Is 5-HTP the next magic pill?

O, The Oprah Magazine, July 2005

WHY THE BUZZ: Advocates claim that boosting your levels of 5-hydroxytryptophan (5-HTP) is a natural way to ease such chronic problems as depression, insomnia, and migraines. Because 5-HTP is a chemical precursor of serotonin, a neurotransmitter that regulates all of these conditions, proponents of the supplement claim that it works by increasing serotonin in the brain. A spate of books pushing 5-HTP may have led to its recent surge in sales.

THE SCIENCE: When researchers at the University of Queensland School of Medicine in Australia did a comprehensive review of 5-HTP studies, they came up with little evidence that the supplements, on their own, relieve depression. Most of the 5-HTP in a supplement is converted to serotonin in the intestines and never gets as far as the brain. But when taken with a prescription drug used in patients with Parkinson's disease (called a decarboxylase inhibitor), which helps it reach the brain intact, the combination can be an effective antidepressant. A few small studies imply that 5-HTP alone may ease insomnia and reduce migraines, but the results are hardly definitive.

THE DRAWBACKS: When someone takes 5-HTP without the decarboxylase inhibitor, her gut produces too much serotonin. This surplus can't cross into the brain, but it can cause nausea and diarrhea. "Lower doses aren't going to work," says Simon Young, PhD, a neuropharmacologist at McGill University in Montreal. "And higher doses will almost certainly give you stomach upset."

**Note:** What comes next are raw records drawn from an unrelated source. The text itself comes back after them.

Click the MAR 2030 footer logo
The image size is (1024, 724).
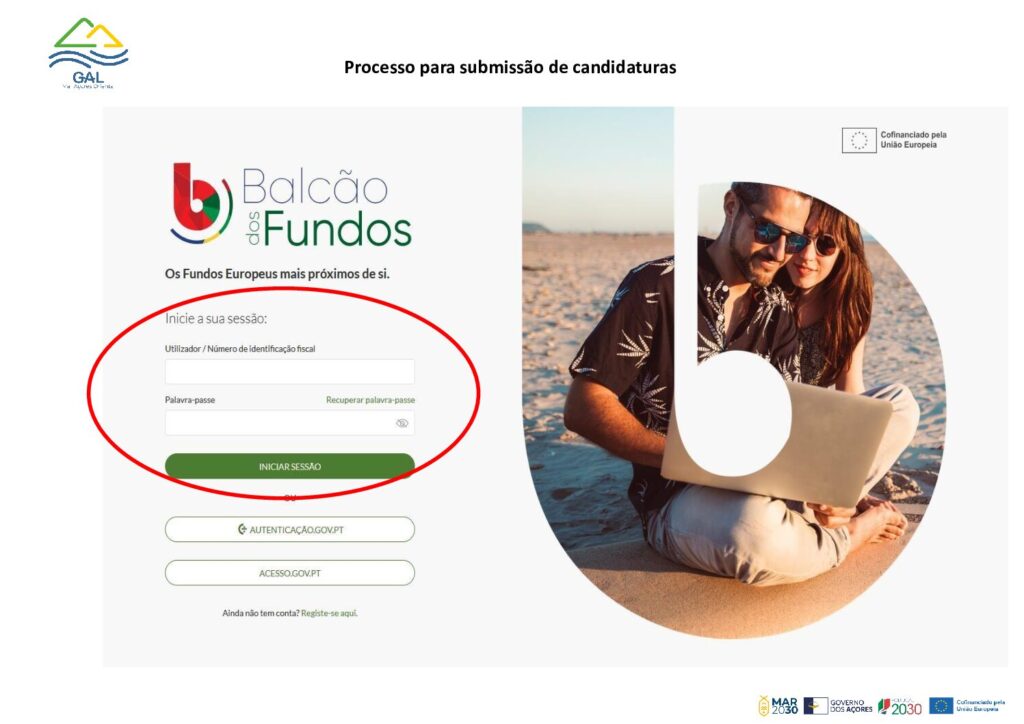(x=778, y=706)
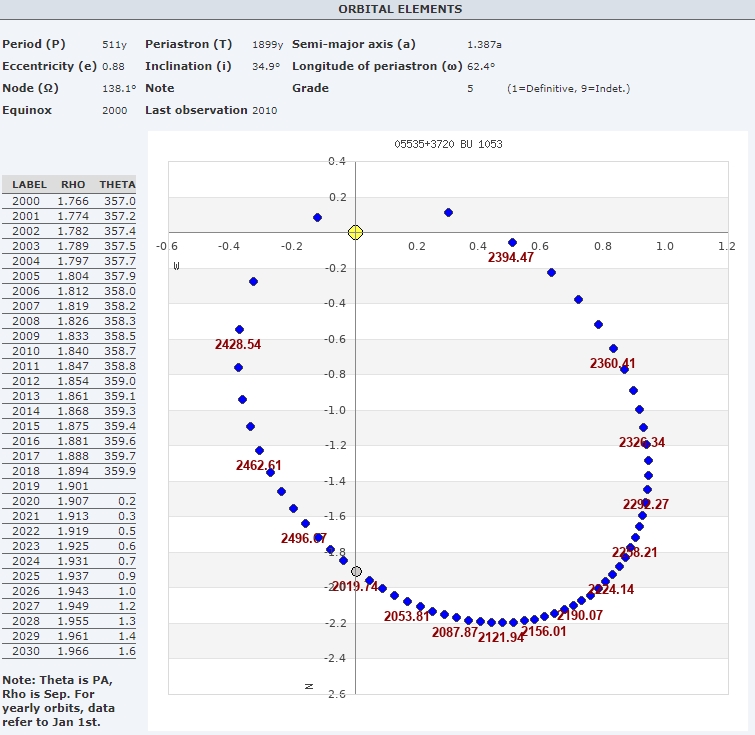Select the 2000 row in the ephemeris table
The width and height of the screenshot is (755, 735).
(70, 201)
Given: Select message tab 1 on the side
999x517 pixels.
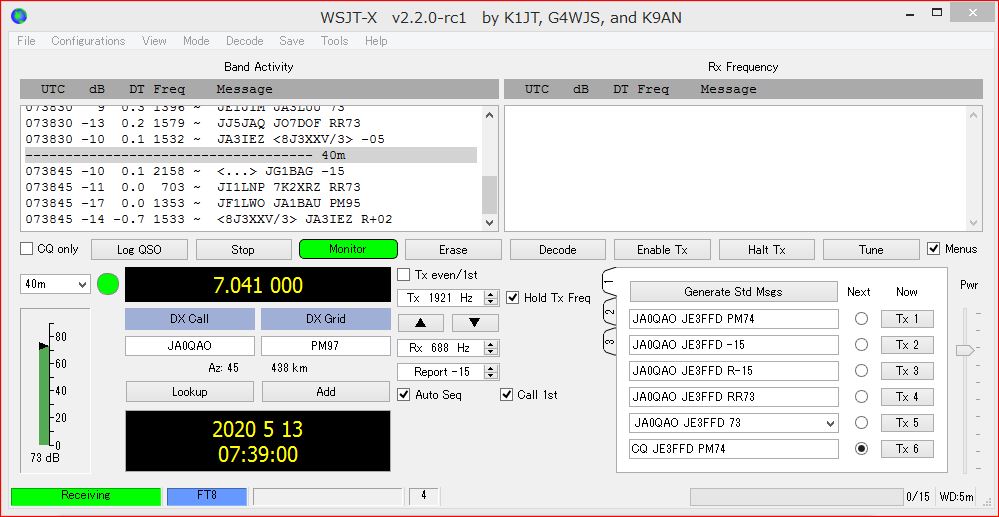Looking at the screenshot, I should (x=609, y=284).
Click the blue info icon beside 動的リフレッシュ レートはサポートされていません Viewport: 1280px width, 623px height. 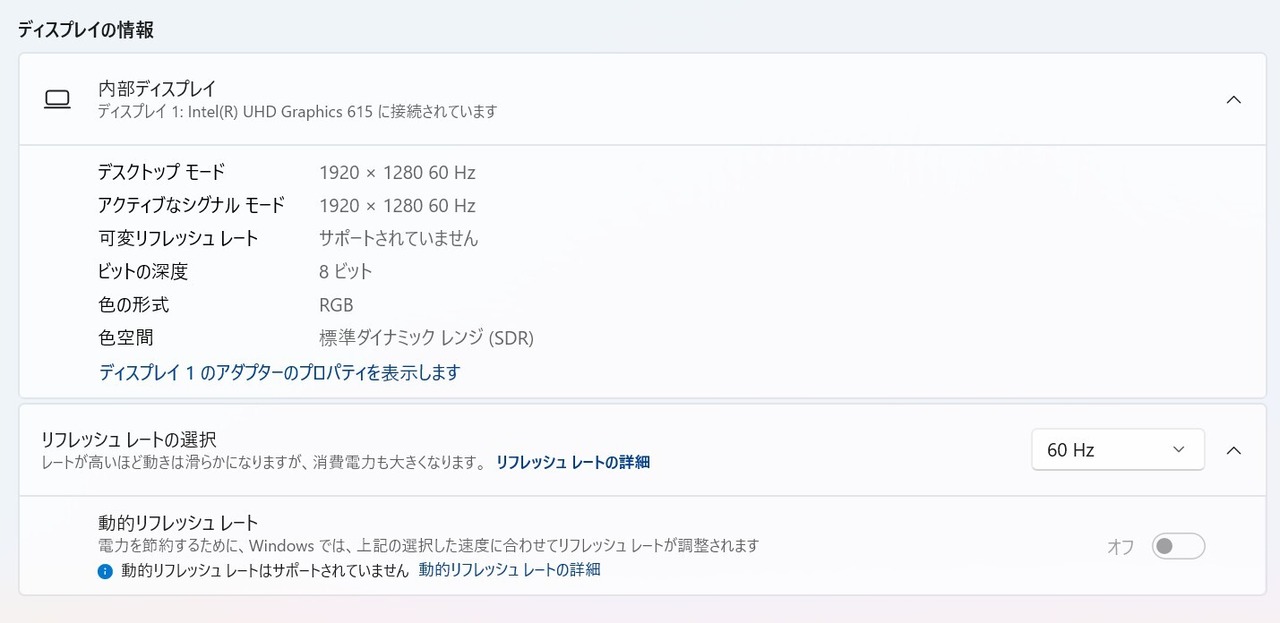point(105,571)
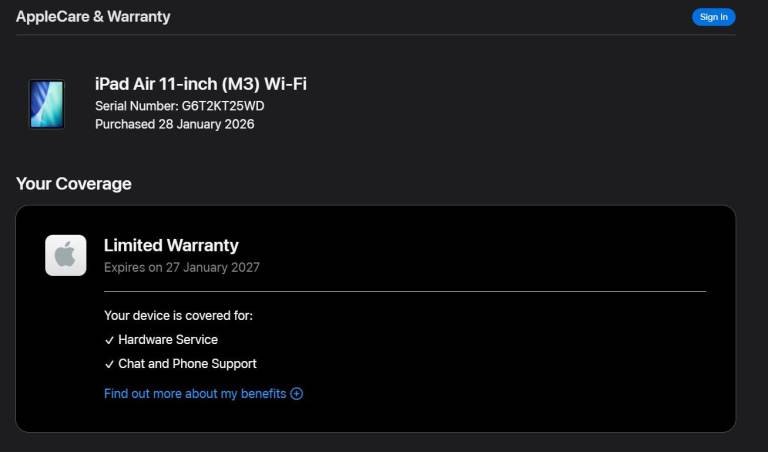Screen dimensions: 768x452
Task: Click the iPad Air device thumbnail
Action: coord(47,104)
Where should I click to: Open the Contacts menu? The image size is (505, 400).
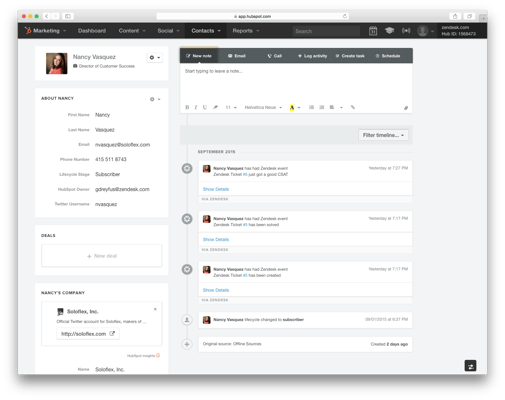click(x=206, y=31)
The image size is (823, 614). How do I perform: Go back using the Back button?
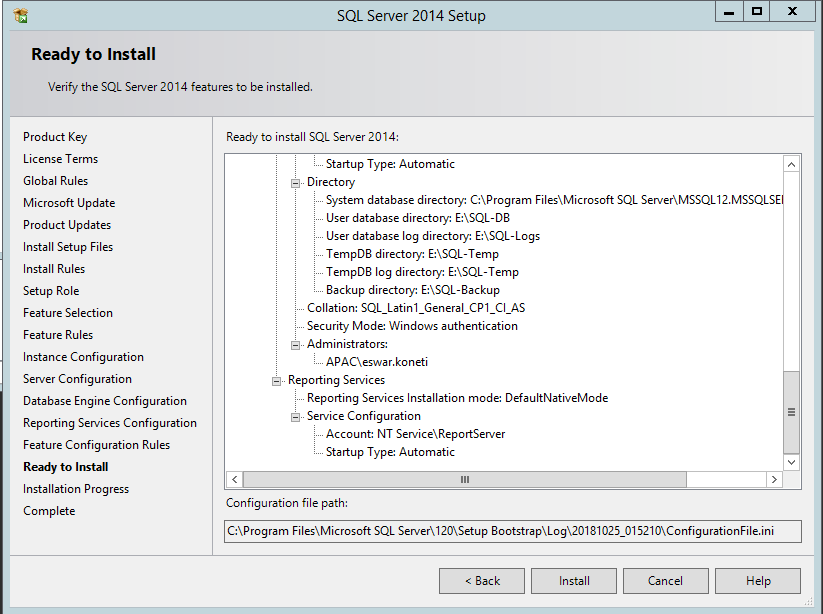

SHOULD YOU TAKE IT? Probably not. It likely won't do much but make you feel sick. And given that the FDA doesn't regulate supplement production, there are real safety questions. In 1998, for instance, the FDA and the Mayo Clinic issued a warning that a dangerous impurity had been found in 5-HTP supplements. Since prescription drugs that alleviate migraines, insomnia, and depression exist, they may be the better choice.